Entries excerpted from a collection:
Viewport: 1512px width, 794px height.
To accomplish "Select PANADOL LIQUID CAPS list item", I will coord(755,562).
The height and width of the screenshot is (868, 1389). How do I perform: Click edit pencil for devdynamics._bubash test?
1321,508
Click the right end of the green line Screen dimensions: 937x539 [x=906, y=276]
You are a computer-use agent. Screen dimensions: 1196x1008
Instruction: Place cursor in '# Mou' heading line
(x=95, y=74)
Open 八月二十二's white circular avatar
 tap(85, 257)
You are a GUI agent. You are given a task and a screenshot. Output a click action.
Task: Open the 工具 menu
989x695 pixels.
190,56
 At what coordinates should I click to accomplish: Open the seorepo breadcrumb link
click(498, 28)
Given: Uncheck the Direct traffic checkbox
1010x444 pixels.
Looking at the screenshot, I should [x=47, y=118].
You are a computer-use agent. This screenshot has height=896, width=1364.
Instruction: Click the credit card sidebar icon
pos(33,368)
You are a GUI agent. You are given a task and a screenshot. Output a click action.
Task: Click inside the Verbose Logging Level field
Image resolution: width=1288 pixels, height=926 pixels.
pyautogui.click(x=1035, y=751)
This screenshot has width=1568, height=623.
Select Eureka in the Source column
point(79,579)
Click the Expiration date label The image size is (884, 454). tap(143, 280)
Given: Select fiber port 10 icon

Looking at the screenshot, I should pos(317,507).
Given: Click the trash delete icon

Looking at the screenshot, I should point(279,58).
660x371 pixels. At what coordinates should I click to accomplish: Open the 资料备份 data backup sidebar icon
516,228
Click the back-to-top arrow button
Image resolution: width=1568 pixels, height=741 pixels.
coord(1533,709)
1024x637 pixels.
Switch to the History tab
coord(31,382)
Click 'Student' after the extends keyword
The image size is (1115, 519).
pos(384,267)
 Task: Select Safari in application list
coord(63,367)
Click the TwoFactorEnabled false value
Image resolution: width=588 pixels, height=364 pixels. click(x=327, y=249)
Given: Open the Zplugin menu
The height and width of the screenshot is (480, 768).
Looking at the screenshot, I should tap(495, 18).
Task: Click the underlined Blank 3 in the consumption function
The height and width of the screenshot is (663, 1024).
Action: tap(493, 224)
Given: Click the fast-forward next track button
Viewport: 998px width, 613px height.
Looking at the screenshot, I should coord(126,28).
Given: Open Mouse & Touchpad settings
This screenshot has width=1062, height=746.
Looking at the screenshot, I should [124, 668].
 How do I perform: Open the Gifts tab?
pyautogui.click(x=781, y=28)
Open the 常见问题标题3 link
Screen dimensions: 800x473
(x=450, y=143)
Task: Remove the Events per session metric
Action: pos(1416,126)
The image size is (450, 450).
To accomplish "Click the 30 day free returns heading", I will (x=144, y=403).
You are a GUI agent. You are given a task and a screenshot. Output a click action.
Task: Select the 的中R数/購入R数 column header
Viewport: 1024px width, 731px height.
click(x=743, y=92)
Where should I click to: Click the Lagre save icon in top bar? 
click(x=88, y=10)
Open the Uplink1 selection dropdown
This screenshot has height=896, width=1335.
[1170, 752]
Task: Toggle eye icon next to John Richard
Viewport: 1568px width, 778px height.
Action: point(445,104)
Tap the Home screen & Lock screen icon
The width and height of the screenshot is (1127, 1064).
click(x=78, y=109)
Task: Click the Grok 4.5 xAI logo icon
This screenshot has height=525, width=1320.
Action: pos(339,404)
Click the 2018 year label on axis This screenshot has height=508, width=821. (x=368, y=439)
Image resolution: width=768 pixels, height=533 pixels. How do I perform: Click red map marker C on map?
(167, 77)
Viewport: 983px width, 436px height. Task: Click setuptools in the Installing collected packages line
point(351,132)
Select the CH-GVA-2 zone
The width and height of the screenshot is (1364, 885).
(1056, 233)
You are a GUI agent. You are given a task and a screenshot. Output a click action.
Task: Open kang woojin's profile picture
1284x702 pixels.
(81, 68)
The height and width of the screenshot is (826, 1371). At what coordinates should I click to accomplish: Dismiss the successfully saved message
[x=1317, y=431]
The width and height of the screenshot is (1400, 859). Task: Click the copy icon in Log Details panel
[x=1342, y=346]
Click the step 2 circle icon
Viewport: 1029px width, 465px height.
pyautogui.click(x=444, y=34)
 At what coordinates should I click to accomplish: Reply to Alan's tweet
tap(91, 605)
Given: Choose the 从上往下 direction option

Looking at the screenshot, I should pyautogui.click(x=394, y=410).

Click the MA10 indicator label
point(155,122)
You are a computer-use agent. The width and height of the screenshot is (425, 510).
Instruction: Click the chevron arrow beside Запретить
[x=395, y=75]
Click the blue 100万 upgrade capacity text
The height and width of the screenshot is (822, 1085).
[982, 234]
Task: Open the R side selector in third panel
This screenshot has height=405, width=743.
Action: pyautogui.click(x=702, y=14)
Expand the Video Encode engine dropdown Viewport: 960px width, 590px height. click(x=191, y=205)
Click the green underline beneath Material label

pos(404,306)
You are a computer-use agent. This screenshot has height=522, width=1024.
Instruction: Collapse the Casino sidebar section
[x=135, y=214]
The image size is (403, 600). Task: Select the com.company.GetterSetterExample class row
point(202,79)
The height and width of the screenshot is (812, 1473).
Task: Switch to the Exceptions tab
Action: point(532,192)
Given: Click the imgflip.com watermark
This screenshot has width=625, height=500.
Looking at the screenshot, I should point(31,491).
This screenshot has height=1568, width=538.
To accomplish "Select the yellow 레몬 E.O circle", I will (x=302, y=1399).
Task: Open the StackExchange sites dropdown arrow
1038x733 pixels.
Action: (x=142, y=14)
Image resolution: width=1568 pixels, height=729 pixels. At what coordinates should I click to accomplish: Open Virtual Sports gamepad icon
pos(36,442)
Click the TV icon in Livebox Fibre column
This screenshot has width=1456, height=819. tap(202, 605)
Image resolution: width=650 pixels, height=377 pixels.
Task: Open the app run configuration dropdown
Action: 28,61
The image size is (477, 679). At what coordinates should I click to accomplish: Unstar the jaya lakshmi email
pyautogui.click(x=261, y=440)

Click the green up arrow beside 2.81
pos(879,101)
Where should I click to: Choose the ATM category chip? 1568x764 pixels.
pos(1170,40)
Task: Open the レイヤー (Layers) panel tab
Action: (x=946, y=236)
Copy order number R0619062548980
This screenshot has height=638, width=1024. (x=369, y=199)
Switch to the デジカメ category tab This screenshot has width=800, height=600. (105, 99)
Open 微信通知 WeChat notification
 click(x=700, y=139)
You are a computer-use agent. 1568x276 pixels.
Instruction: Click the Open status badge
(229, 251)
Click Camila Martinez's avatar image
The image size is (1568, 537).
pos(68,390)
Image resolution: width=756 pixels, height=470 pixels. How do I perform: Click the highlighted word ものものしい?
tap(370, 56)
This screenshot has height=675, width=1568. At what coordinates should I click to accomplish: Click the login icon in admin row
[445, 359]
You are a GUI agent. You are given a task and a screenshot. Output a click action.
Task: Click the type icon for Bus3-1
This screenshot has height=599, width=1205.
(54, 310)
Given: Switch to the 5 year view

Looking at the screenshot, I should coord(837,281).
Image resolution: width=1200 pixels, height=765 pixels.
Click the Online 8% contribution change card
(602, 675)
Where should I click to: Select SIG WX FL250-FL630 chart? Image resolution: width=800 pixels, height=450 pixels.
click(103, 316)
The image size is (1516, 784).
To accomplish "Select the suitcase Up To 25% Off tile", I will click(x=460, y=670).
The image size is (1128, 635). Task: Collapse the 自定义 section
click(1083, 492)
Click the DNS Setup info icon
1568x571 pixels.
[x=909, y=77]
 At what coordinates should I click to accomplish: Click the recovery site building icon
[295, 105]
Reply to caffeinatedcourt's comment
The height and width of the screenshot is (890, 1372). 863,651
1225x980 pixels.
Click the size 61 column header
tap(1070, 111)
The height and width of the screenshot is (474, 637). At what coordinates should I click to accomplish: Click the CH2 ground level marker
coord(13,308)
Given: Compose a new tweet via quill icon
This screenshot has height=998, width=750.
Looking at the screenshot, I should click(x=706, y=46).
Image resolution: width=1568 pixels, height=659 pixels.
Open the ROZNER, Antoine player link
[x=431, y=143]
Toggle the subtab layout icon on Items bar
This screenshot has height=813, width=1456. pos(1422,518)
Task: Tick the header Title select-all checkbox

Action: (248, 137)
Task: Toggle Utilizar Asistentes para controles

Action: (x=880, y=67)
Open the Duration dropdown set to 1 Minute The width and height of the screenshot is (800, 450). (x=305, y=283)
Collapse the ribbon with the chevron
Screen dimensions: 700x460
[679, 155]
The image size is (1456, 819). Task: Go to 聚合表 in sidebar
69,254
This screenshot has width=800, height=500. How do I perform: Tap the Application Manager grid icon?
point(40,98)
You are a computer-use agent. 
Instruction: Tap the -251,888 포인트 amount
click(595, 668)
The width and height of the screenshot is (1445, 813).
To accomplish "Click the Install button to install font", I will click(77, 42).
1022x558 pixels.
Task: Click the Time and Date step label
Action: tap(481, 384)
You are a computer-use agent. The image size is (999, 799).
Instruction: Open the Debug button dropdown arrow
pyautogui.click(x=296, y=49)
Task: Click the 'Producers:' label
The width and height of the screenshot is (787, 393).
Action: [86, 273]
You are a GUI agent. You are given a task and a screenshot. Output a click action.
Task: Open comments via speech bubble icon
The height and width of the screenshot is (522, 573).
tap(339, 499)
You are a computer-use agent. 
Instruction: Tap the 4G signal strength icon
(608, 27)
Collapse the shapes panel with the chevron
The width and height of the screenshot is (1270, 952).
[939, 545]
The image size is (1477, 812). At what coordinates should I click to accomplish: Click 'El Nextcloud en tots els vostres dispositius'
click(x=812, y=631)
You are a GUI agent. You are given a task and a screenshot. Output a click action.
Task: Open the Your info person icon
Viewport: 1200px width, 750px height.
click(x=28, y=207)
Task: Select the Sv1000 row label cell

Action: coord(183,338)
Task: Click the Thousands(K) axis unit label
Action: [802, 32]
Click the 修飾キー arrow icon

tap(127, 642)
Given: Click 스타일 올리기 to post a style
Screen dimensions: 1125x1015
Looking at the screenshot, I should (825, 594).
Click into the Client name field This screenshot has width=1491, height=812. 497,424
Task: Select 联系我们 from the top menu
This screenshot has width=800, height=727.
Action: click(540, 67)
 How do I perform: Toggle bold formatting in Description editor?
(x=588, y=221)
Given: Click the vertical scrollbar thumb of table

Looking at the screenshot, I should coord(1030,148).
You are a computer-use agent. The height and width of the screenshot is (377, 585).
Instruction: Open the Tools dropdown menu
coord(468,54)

**EXERCISE INSTRUCTIONS**
Replace "Screen dimensions" with "Screen size" in the entries from the first line through the line containing "Looking at the screenshot, I should [x=47, y=118].", and write out those lines again with nothing else changed.

**TASK OUTPUT**
Viewport: 1512px width, 794px height.
To accomplish "Select PANADOL LIQUID CAPS list item", I will coord(755,562).
The height and width of the screenshot is (868, 1389). How do I perform: Click edit pencil for devdynamics._bubash test?
1321,508
Click the right end of the green line Screen size: 937x539 [x=906, y=276]
You are a computer-use agent. Screen size: 1196x1008
Instruction: Place cursor in '# Mou' heading line
(x=95, y=74)
Open 八月二十二's white circular avatar
 tap(85, 257)
You are a GUI agent. You are given a task and a screenshot. Output a click action.
Task: Open the 工具 menu
989x695 pixels.
190,56
 At what coordinates should I click to accomplish: Open the seorepo breadcrumb link
click(498, 28)
Given: Uncheck the Direct traffic checkbox
1010x444 pixels.
Looking at the screenshot, I should [x=47, y=118].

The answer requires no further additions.